*Dataset records*.
========
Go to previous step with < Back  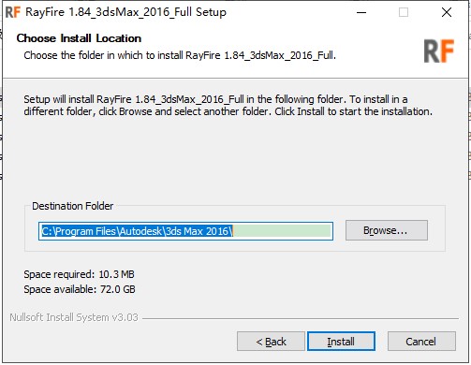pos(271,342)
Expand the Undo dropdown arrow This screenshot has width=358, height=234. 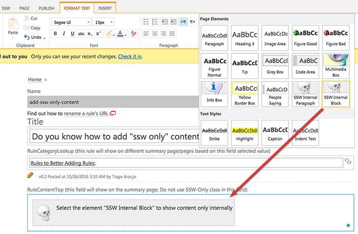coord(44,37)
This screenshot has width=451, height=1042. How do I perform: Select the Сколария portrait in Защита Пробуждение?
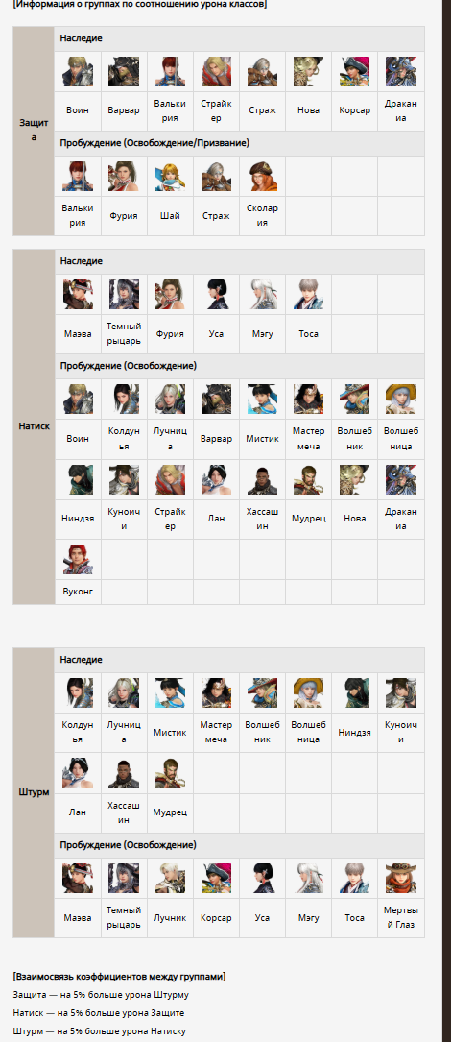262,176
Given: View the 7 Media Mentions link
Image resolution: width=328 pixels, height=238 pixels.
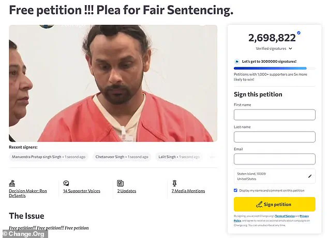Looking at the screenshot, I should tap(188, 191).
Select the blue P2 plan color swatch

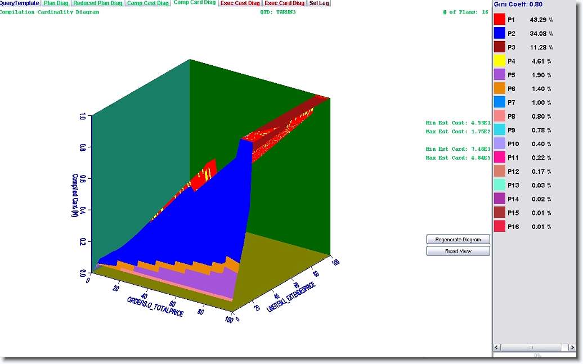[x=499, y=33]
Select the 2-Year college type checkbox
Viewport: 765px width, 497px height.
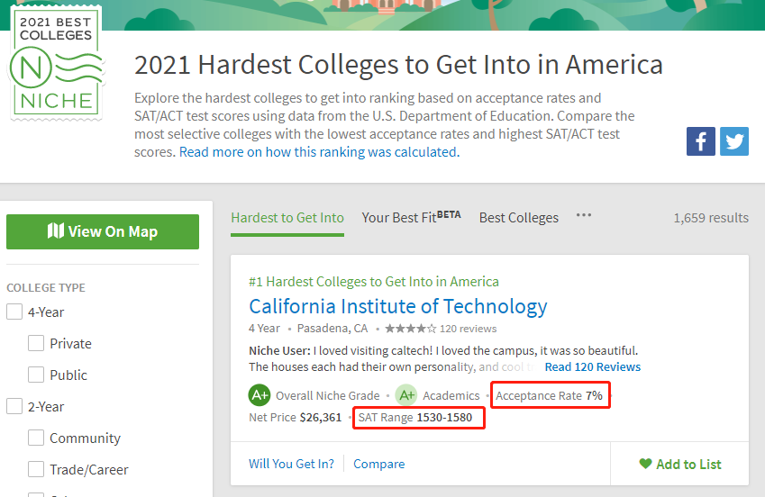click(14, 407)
========
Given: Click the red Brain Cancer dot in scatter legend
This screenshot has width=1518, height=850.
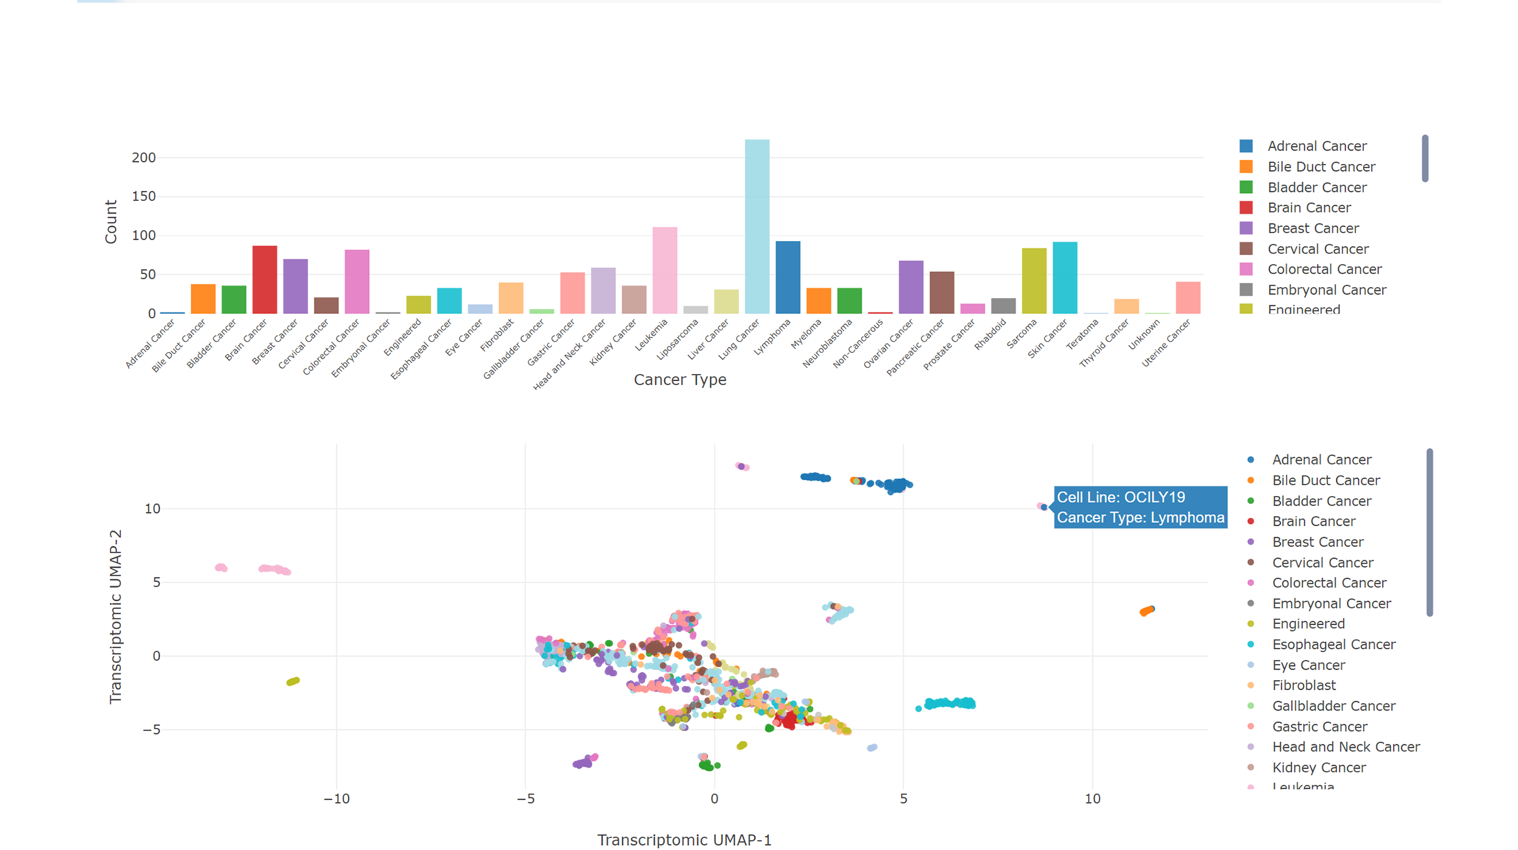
========
Return each line of the data above that includes the word "Given".

Given: View the 7 Media Mentions link
Given: Click the red Brain Cancer dot in scatter legend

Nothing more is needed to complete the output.